Coal-rich Poland, which uses the resource for almost all of its power generation, has for years struggled to put its mining sector on a solid footing. While Kompania Weglowa's woes have stretched over most of the past year, global coal prices have been hit hard recently by the rapid fall in the global price of oil. The low prices in global markets have meant imports are cheaper than domestically extracted coal, pushing Kompania Weglowa to the brink of bankruptcy.

The company posted a loss equivalent to about $110 million for January through November last year, and the loss it is taking on every metric ton of coal produced is around $18, government officials said this week.

A radical restructuring is the only alternative to a bankruptcy, Prime Minister Ewa Kopacz said on Tuesday. Kompania Weglowa is projected to post a loss of another $260 million through May even if it unloads four of its most troubled mines to a special entity that will liquidate them, the government said.

To prevent an uncontrolled failure of the company that has 49,000 employees, the government wants other companies to save the most promising coal mines, while some $630 million would be spent on severance packages over two years.

Coal trader Weglokoks and state-controlled power utilities are at the heart of the rescue plan for the 10 coal mines the government wants to save. Weglokoks, supervised directly by the government, will inject capital into a new company that will continue to operate the mines. Listed power companies will be given offers for injecting capital "on market terms," according to the government.

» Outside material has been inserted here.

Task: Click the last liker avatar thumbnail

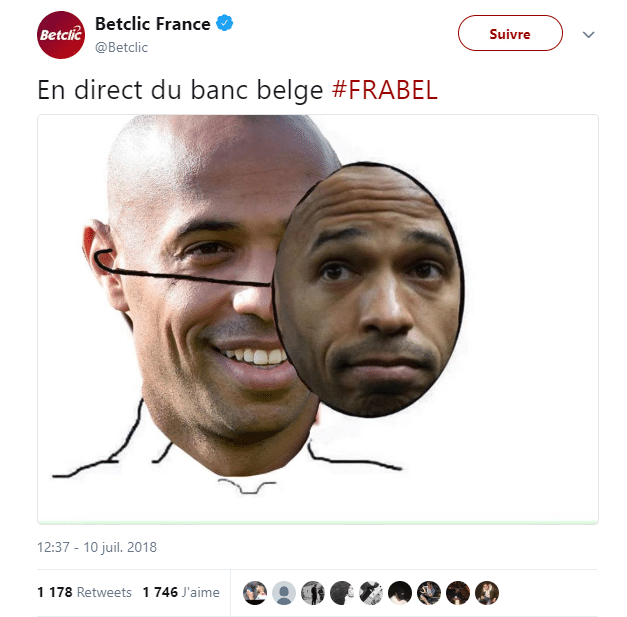Action: point(487,593)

Poland's biggest power company, PGE Polska Grupa Energetyczna SA, as well as the second-largest utility, Tauron Polska Energia SA, declined to comment on the government proposal. Both are controlled by the Polish government.

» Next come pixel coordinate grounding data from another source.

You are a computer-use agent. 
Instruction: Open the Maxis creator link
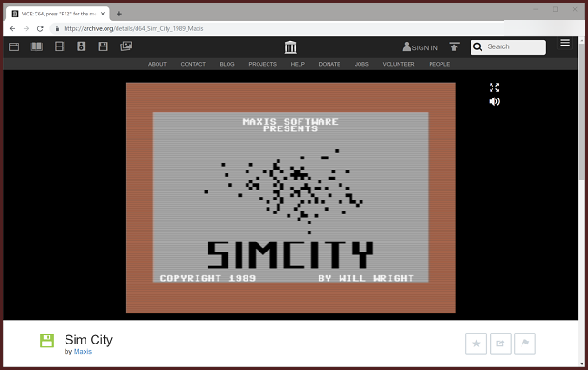[x=83, y=351]
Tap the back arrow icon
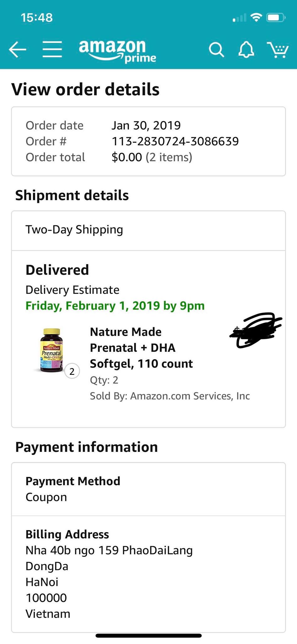 tap(18, 50)
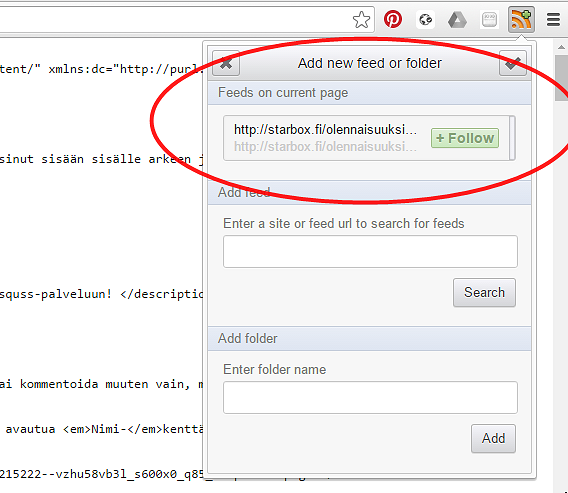Open the Pinterest extension icon
568x493 pixels.
tap(393, 19)
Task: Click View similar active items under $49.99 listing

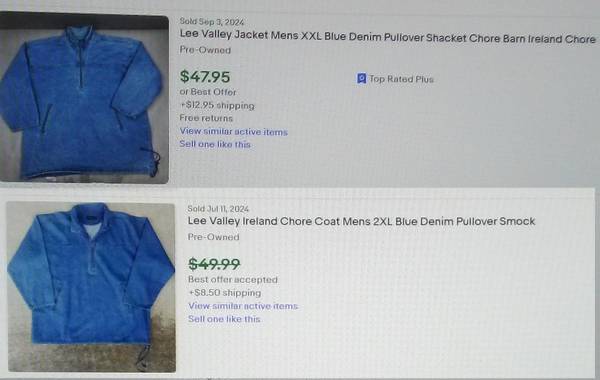Action: [x=243, y=306]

A trade union operating in the coal industry said it would organize large-scale protests, including a general strike, if the government doesn't drop the plan. Trade unions at another coal miner, Jastrzebska Spolka Weglowa SA, refused to discuss measures aimed at cutting costs and benefits, the company said on Thursday.

Even with the worst-performing mines spun off, the new coal company taking over from Kompania Weglowa will be in dire need of restructuring and capital. The new owners will foot the bill and oversee the necessary changes, with most of the financial burden likely to go to coal trader Weglokoks and power utility PGE, said Artur Iwanski, director at PKO BP brokerage.

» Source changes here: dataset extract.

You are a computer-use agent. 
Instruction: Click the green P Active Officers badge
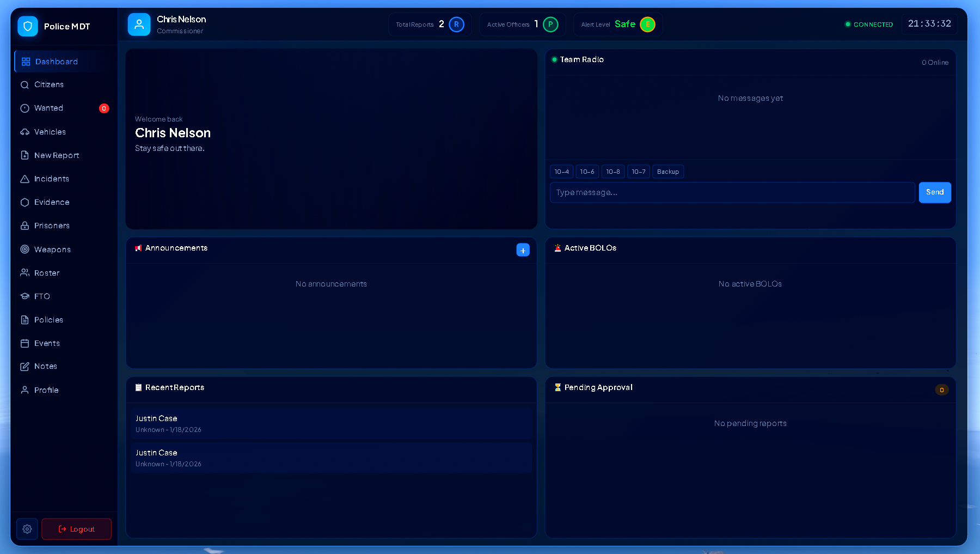coord(550,25)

PGE and Tauron, the two state-controlled utilities in Warsaw's blue-chip WIG 20, were the only components of the index in the red on Thursday, with WIG 20 finishing the day 2.3% higher. PGE closed 0.2% lower and Tauron was 0.6% lower.

"For the utilities, the plan is slightly negative," Mr. Iwanski said, with the acquisition price being the key factor for the companies' future earnings.

The Polish government said it plans to rush the restructuring plan through parliament.

It also said it plans to consolidate the power generation sector into a bigger company that will include PGE and Tauron, as well as two other state-controlled companies Enea SA and Energa SA.

"The future of energy is competition on a European scale," said Treasury Minister Wojciech Karpinski, whose ministry supervises the companies. "Today, Polish energy firms are small compared with the largest European players. Our goal is to increase the role and weight of Polish electricity players in the European market."

Poland hopes the economies of scale will enable the new bigger venture to cut production costs, the government said. The four companies it plans to tie up together are a product of an earlier consolidation of regional power distributors.